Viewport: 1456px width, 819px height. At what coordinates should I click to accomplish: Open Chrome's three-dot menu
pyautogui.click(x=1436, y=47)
==
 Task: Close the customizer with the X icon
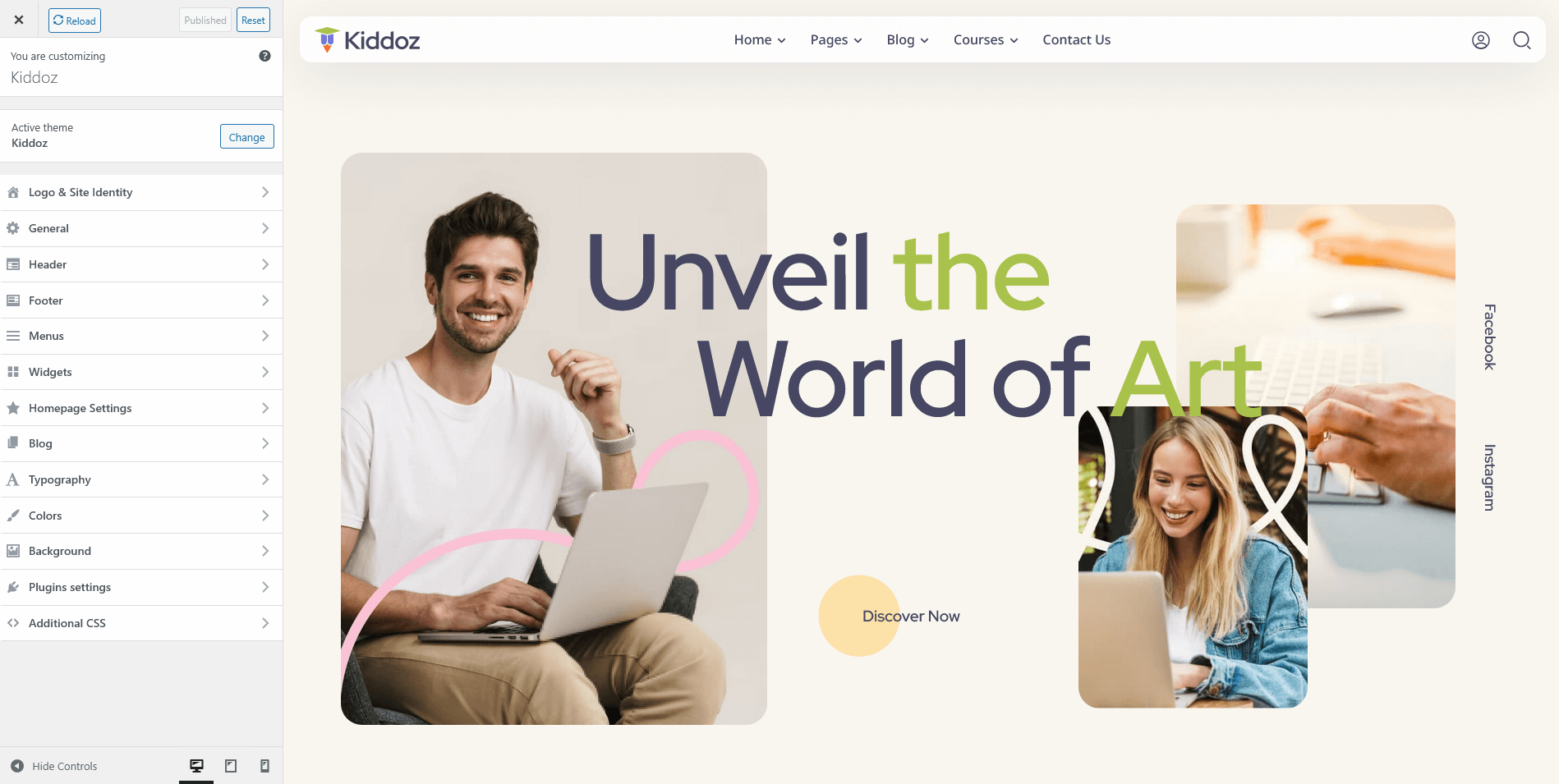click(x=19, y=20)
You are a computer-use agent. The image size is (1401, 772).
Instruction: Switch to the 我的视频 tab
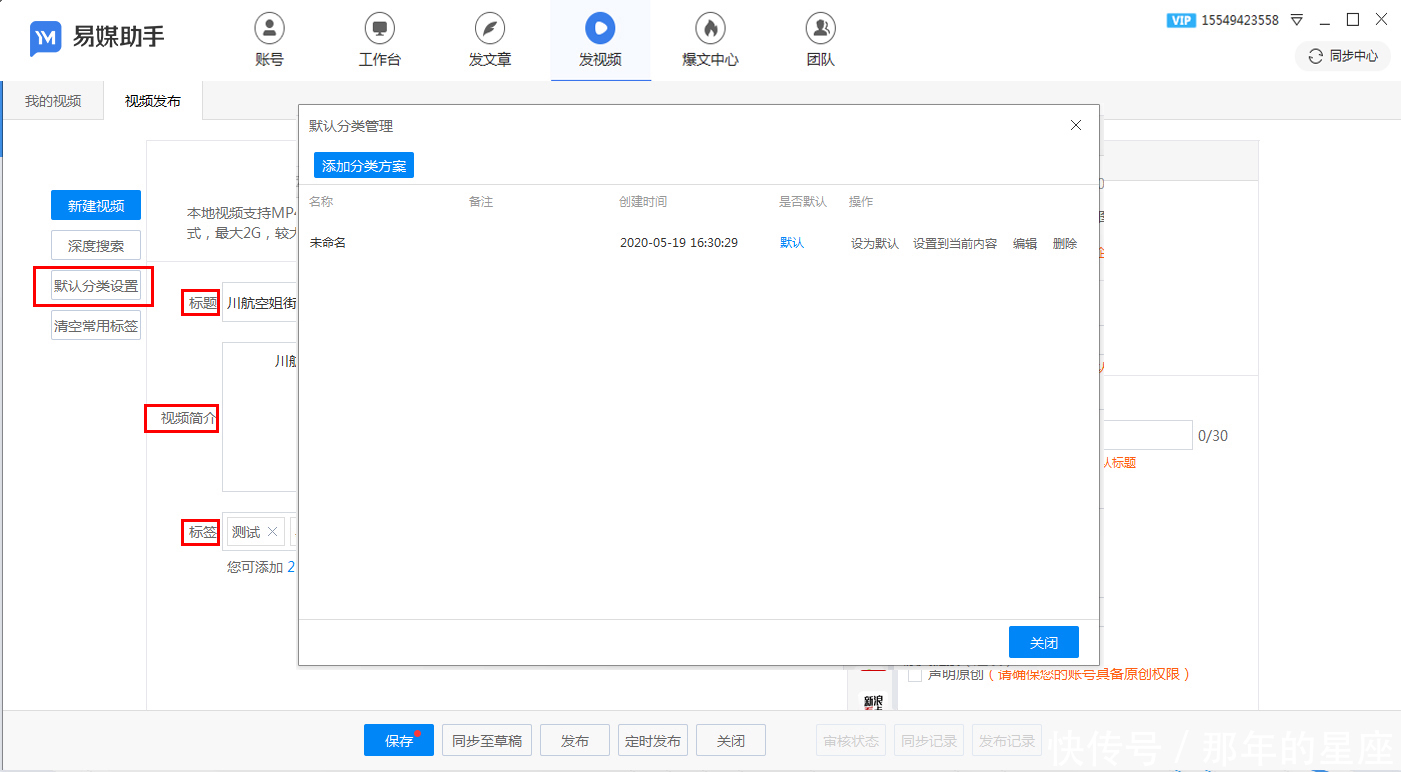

[Your instructions]: Word for word, restate the lines of the data above that fall between the line holding "You are a computer-use" and the line holding "Instruction: Switch to the 我的视频 tab", inclusive, and no other lines.

[Solution to the exercise]:
You are a computer-use agent. The image size is (1401, 772).
Instruction: Switch to the 我的视频 tab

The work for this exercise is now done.